By Vicky Ramsden, Institute for Cultural Diplomacy
At the end of last month, the UK government made the controversial decision to ban discrimination on the basis of caste. The decision was accepted by the House of Commons, the lower chamber of the UK legislative, after the House of Lords had voted in favor of the act for the second time. This is a major U-turn on government policy, as the House of Commons had previously blocked any previous attempts to include Caste as a form of discrimination. However, as a result of this new legislature, Britain is now the first country outside South Asia to make this form of discrimination illegal.

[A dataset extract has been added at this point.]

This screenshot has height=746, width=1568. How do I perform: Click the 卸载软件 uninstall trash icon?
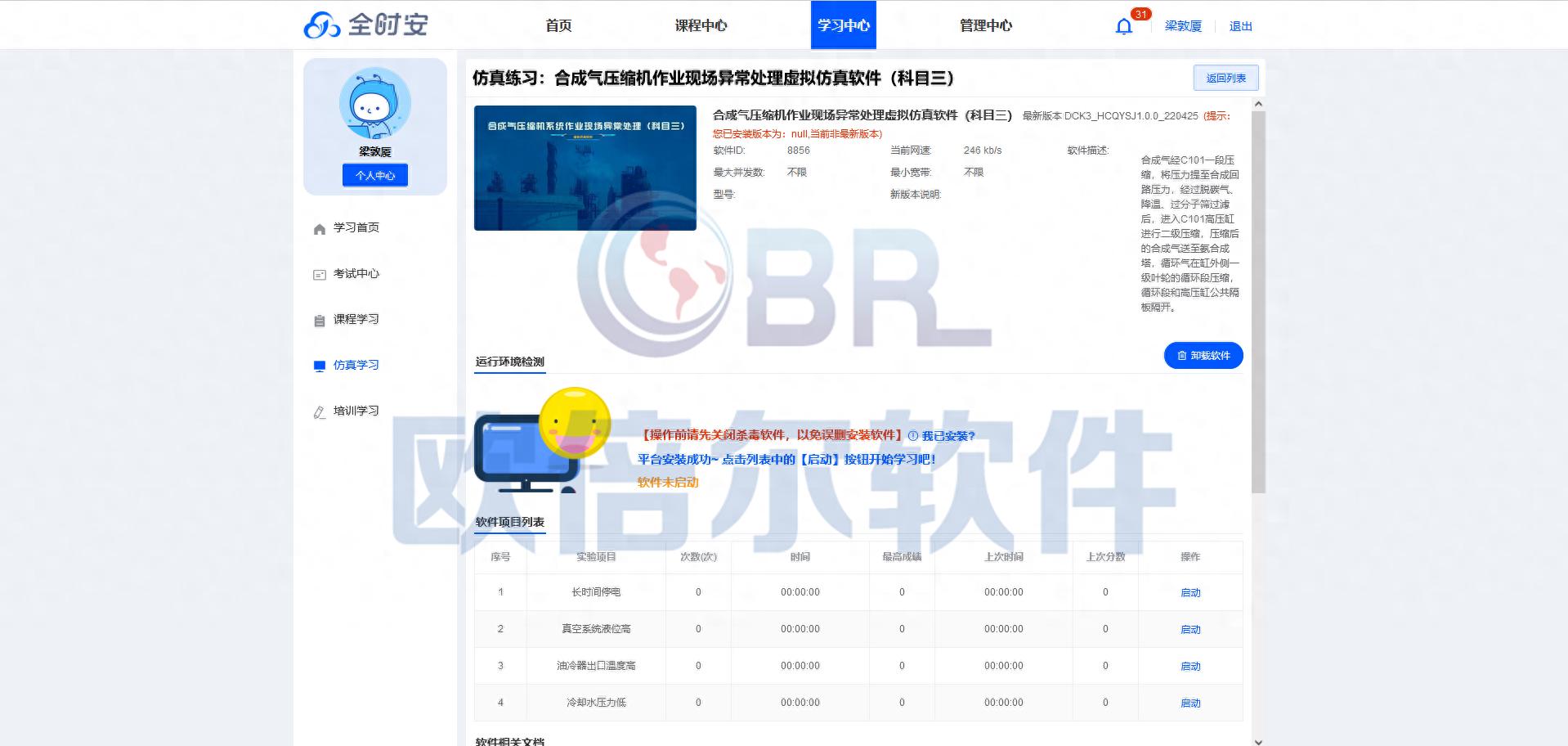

The 2010 Equality Act previously stated that discrimination on the basis of race included someone’s color, ethnicity, or national origin, however did not explicitly refer to caste. Under the revised Equality Act, discrimination on the basis of caste will now be treated as an aspect of race and therefore outlawed. Thus, providing the same legal protection, as extended to those discriminated against on the basis of gender, race or sexuality. The legislature will affect the estimated 400,000 Dailts, or so-called untouchables, who currently live in the United Kingdom.

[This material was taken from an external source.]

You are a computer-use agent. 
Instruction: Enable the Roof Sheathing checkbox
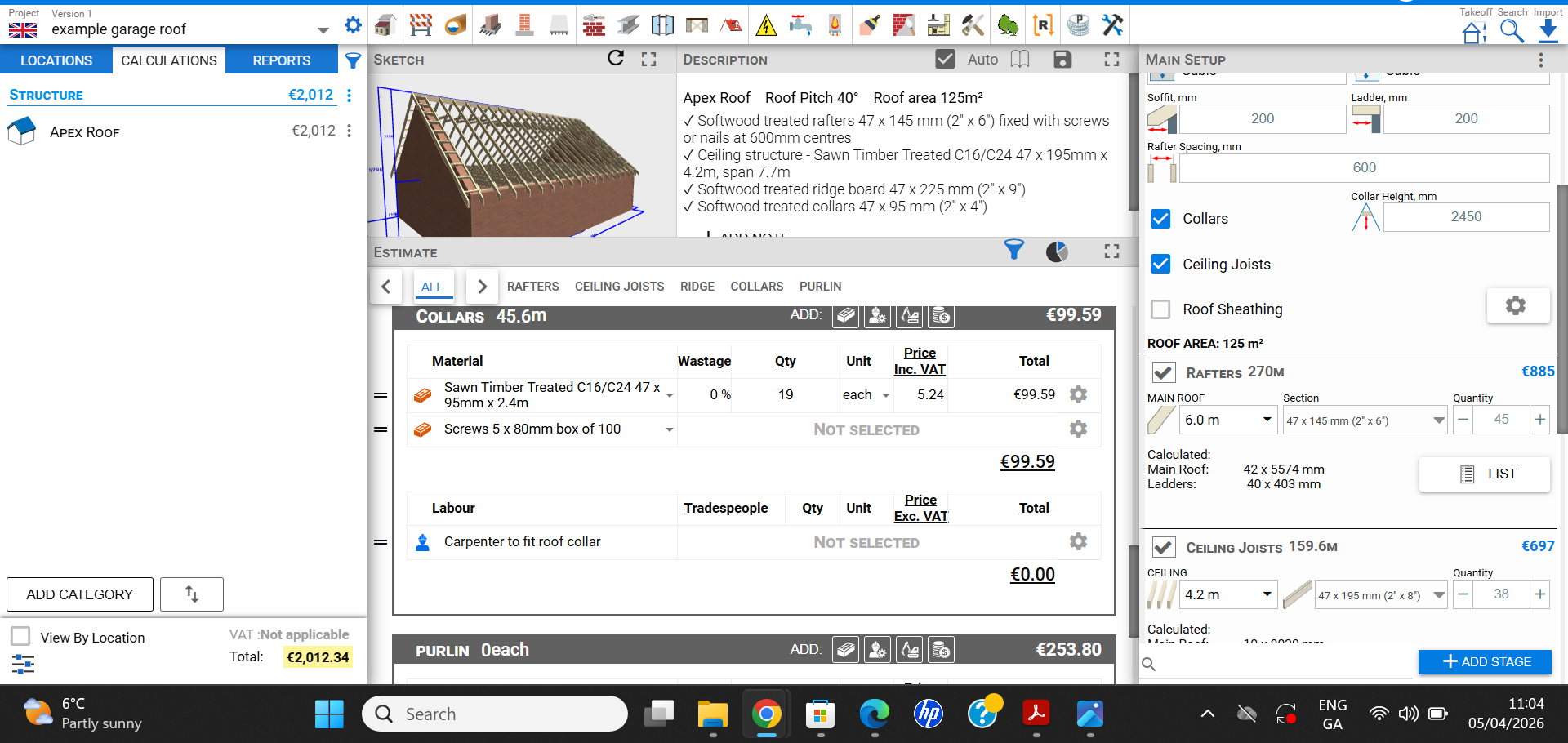[x=1160, y=309]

Evidence has shown that Dailts in the UK have faced discrimination in various fields including education, employment and the provision of public goods and services. Reports have shown that they are often forced to do poorly paid, menial and demining work. The changes in legislature will hopefully provide a change in community and societal relations. The change in government policy has been welcomed by Human Rights groups, such as CasteWatch UK. However, concerns have been raised regarding the decision, as many fear that legislation will actually increase the stigmatization that this group faces, rather than end it. The legislation has proved highly controversial amongst the Indian diaspora in the UK. Opponents of the change in legislation argue that work needs to be undertaken with local communities to educate people, rather than relying on legislative changes to combat the problem.
The UK government has also asked the Equality and Human Rights Commission to examine caste prejudice and harassment in order to come up with a strategy that might best tackle this problem. The commission plans to publish its findings later on in the year.